楚岄衫揽着她的后背,让她更紧的贴着自己,隔着两人薄薄的衣衫,楚岄衫的胸膛挤压着李梦儿的双乳,李梦儿丰满胸脯上的两枚嫣红乳尖被磨蹭的麻酥酥的。
不由自主的,她的心跳就像敲鼓似的震动了起来。
“你心跳的好快,害怕我?”楚岄衫附在她耳边问道。
李梦儿有点受不了他灼热扑人的气息,微微摇着小脑袋,小声道:“是有点害怕。”
那天夜里捅进她身体里性器又硬邦邦的挺起了,戳在她柔软的小腹上,一跳一跳的让她心惊胆战。
李梦儿水蒙蒙的眼眸到处乱飘,楚岄衫已经开始动手解她的衣带了,粗糙的大手从肚兜边缘伸进去,用力揉搓着她雪白娇嫩的双乳。
肚兜下,雪兔子般的乳肉在楚岄衫的手里任圆任扁,摸起来像嫩豆腐似的,从指缝里溢出来的乳肉滑软极了,楚岄衫摸得呼吸都粗重了。
李梦儿更是心痒难耐,楚岄衫常年习武,又惯用禅棍,手心里都是粗糙的老茧。
那些老茧摩擦着肌肤和乳头,带着点微微的刺痛,李梦儿被他这样摸来摸去,下体花穴很快就濡湿了。

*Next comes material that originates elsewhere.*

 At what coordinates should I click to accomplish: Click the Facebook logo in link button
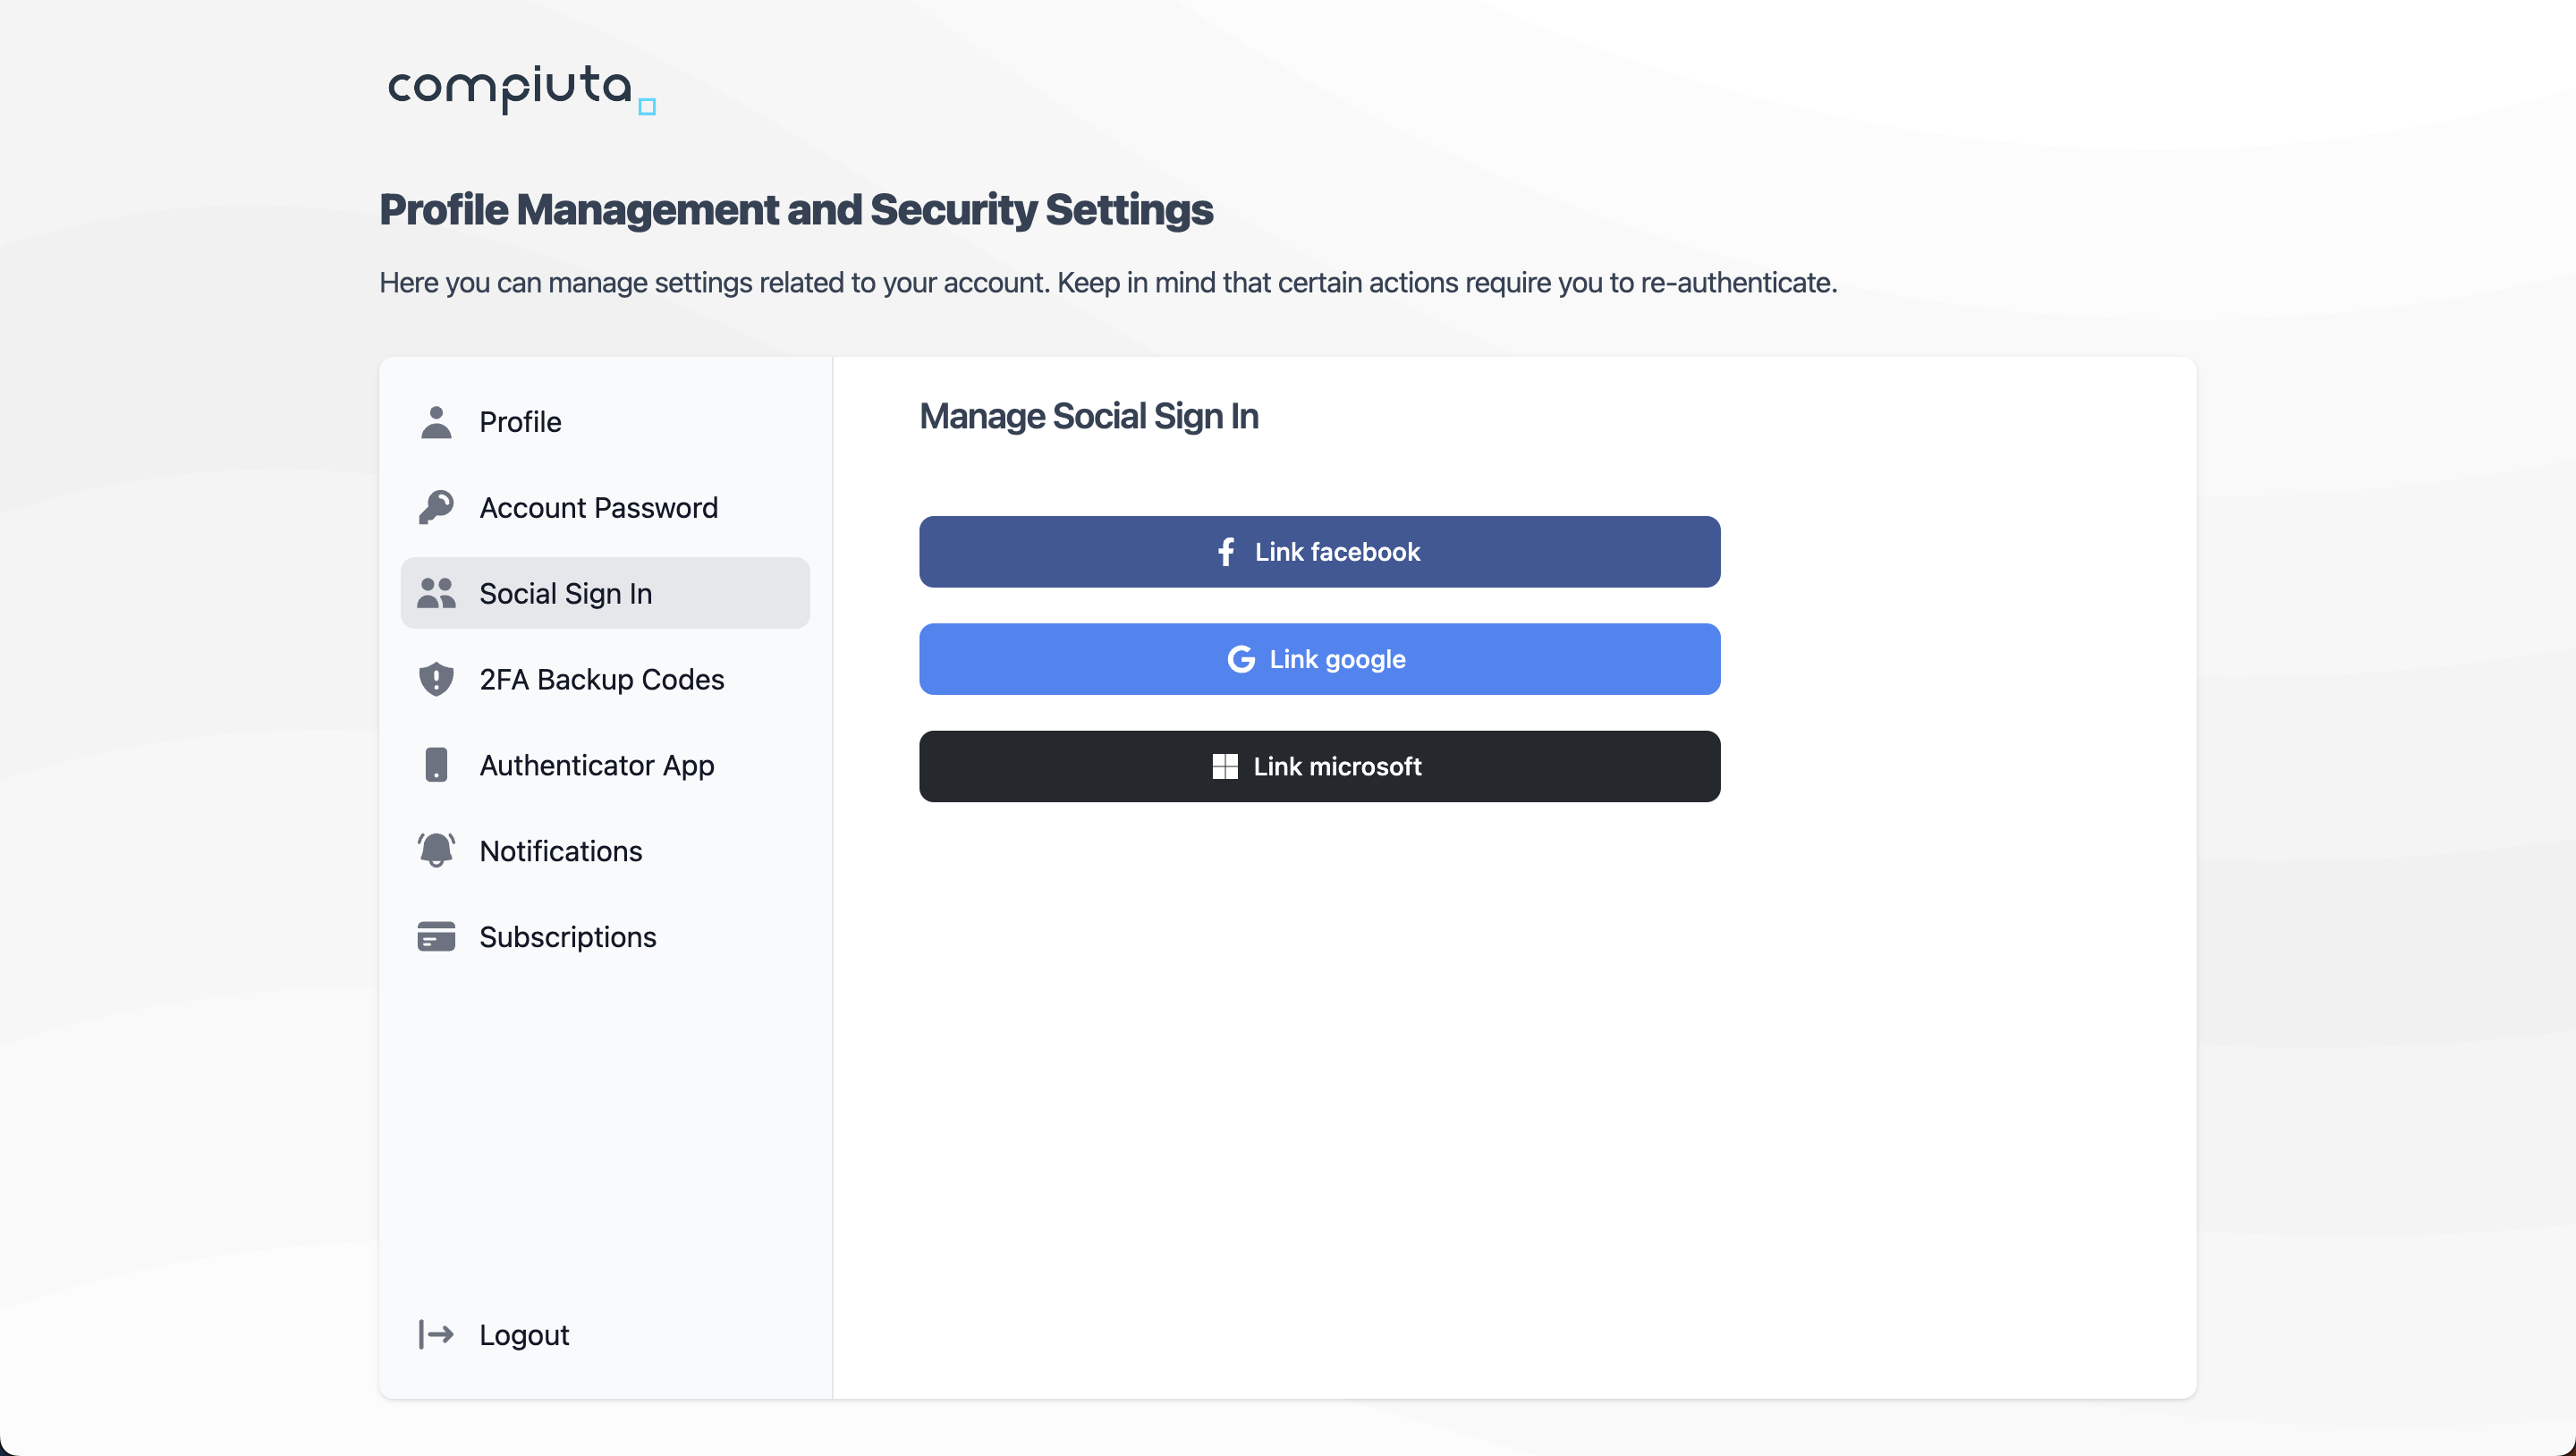tap(1226, 552)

楚岄衫低头亲上她的嘴唇,舌头钻进她的口中,比上次还激烈的吻了起来。
李梦儿被他吻的站立不稳,逃又逃不掉,只能抓着他肌肉结实的胳膊,任凭他把自己吻的喘不过气来。
月色正浓。
从破庙门口倾泄进来的光线,照在交缠在一起接吻的两人身上。
衣服从楚岄衫手里一件件掉落在地上,暴露在夜色里的两具身体对比格外强烈。
一个精壮魁梧古铜色,一个娇小玲珑白皙诱人,两个人厮磨在一起,滚在了地上。